The second setting to turn off, especially if you’re likely to be taking part in political activism, is geotagging. Geotagging adds data to your photos that indicates where the photo was taken. While I’m sure this is huge fun for people who want to impress all their friends with their photos of the Great Wall of China, it’s nearly useless for everyday photos. Worse, when combined with auto-upload, it provides a record of your location information to anyone who can hack into (or subpoena) your cloud storage account. Auto-upload at least has the excuse of providing no-effort backup, which is a genuine feature. Geotagging is tossing unnecessary and even dangerous data out into the world for no real benefit.

Even photos you choose to post to social media can give too much away by having a geotag.

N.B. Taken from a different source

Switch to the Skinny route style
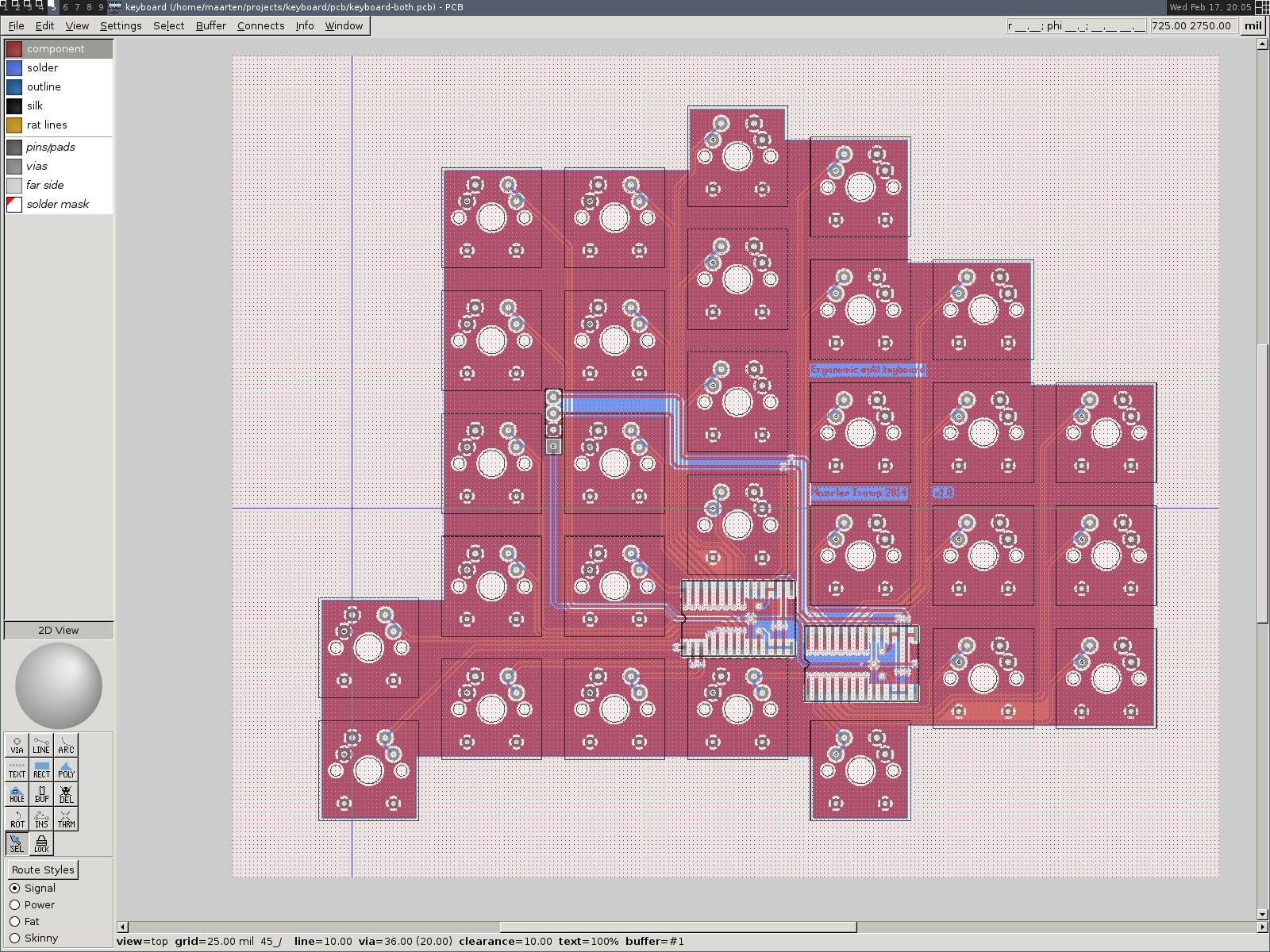(x=15, y=938)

That bathroom selfie you only meant to show your friends on Twitter is now a public internet record of not only what you look like, but where you live. The web site IKnowWhereYourCatLives.com has drawn attention to this fact by using the geotags from publicly shared cat photos (the lifeblood of the internet!) to pinpoint the homes of their owners. If you want to be extra secure you can turn off GPS entirely, but I for one rely too much on Google Now’s COTA schedules. An internet search should tell you how to turn these settings off on your specific phone. Even if you have it turned off, apps that use your camera (like Facebook, Twitter, etc.) may still ask to tag your photo locations. Just say no!

It only takes a few tweaks to keep your personal photos personal. So bask in that feeling of security and then come back soon for Data Hygiene Part 2, where I’ll talk more about cloud storage and how to keep prying eyes out of your internet history. After all, if you’re reading the Free Press, the NSA is probably already watching you!